MILAN, Italy – With the release of Bottega Veneta’s sales figures for 2012, the PPR-owned Italian maker of discreet high-end leather goods and ready-to-wear publicly joins a small club of luxury companies that have crossed over into $1 billion-plus sales. While several mass luxury brands such as Coach and Michael Kors have surpassed the $1 billion mark in recent years, among high luxury brands only megabrands like Louis Vuitton, Chanel, Gucci, Cartier, Hermes, Burberry, Prada, Dolce & Gabbana and Dior can be counted in this group.
The milestone, which the company’s president and chief executive officer Marco Bizzarri attributes to Tomas Maier’s creative stewardship and mastery of strategic branding, is especially noteworthy given the fact that Bottega, a relative newcomer to the stable of top tier luxury brands, was re-positioned just over a decade ago, in 2001, when the brand, then on the verge of bankruptcy, was acquired by the PPR-owned Gucci Group and Maier was installed as creative director.

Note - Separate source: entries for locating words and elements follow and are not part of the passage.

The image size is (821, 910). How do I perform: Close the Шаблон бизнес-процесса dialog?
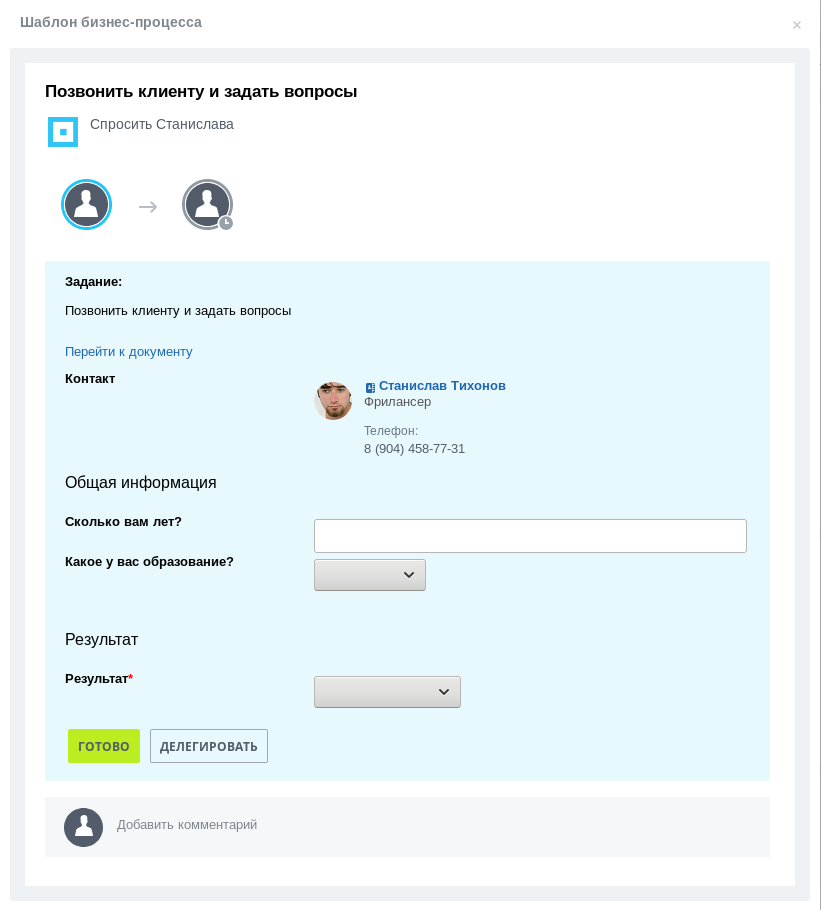click(x=797, y=25)
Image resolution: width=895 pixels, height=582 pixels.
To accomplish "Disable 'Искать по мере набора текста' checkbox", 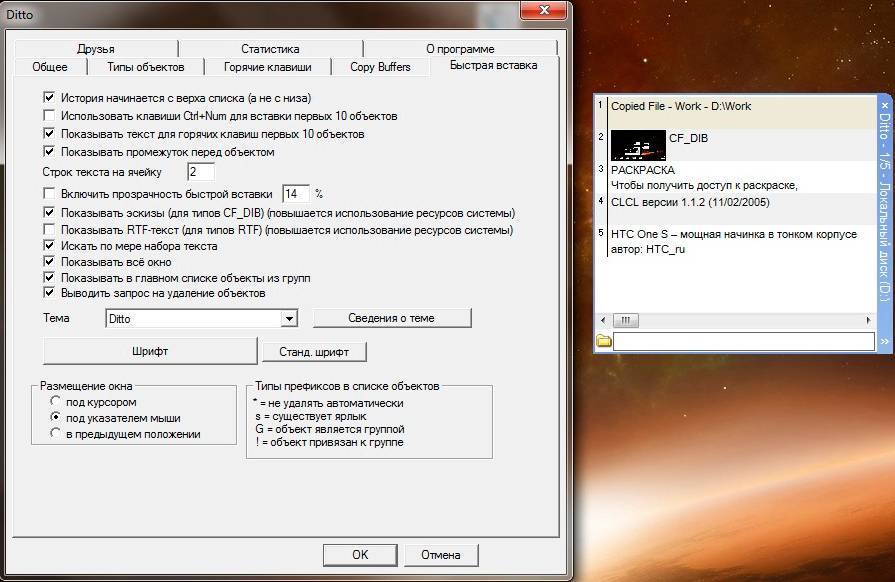I will (49, 246).
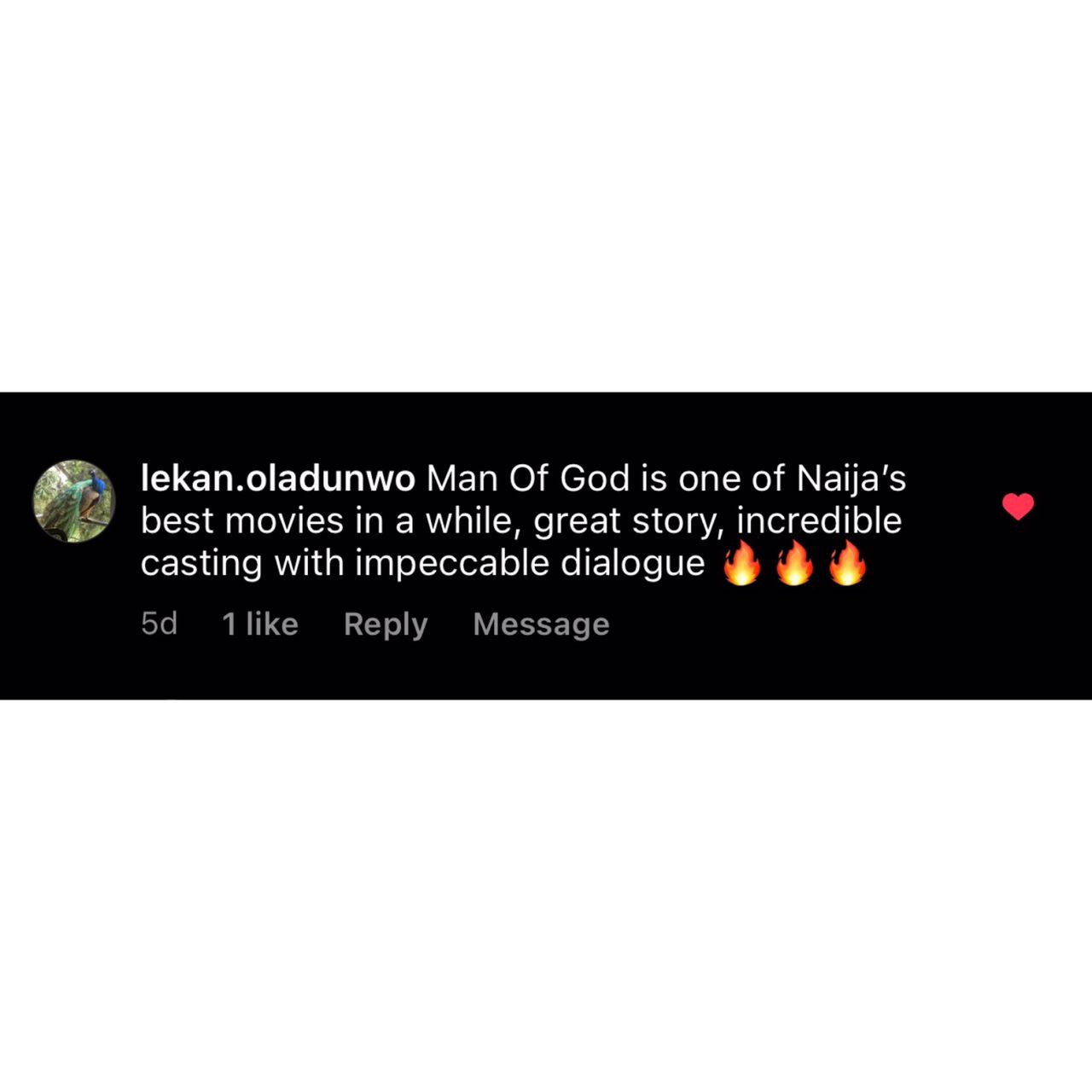Open the lekan.oladunwo profile

pyautogui.click(x=278, y=479)
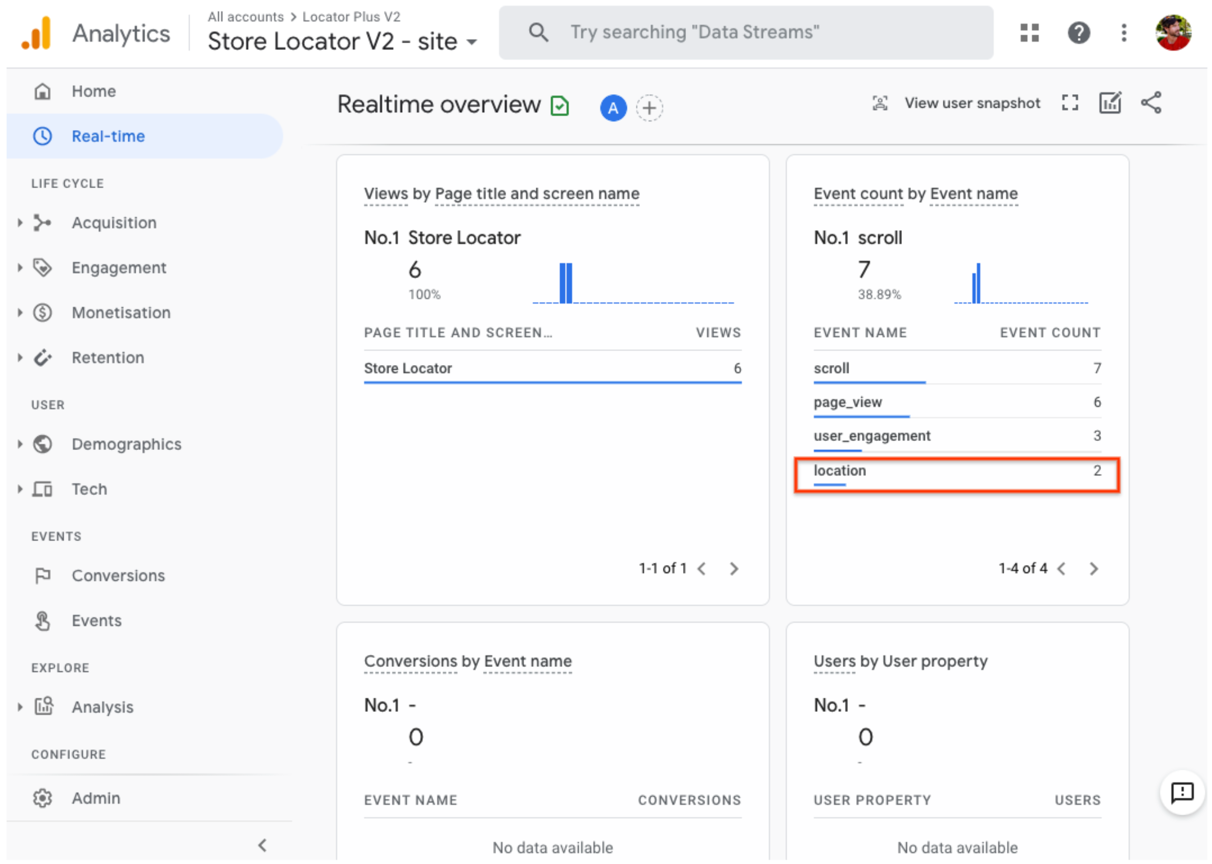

The house is most widely known for its trademark woven-leather Intrecciato bags, which retail at 5,000 euros ($6,700) and up, though the brand also offers small leather goods at lower price points.
Today, Bottega Veneta is PPR’s second-largest brand, after Gucci, in terms of sales and its most profitable, successes that can be attributed to its “stealth luxury” branding and its controlled and steady approach to growth, eschewing aggressive expansion in emerging markets in favour of a focus on traditional markets like Europe, where tourist flows, often from Asia, make up approximately 50 percent of sales.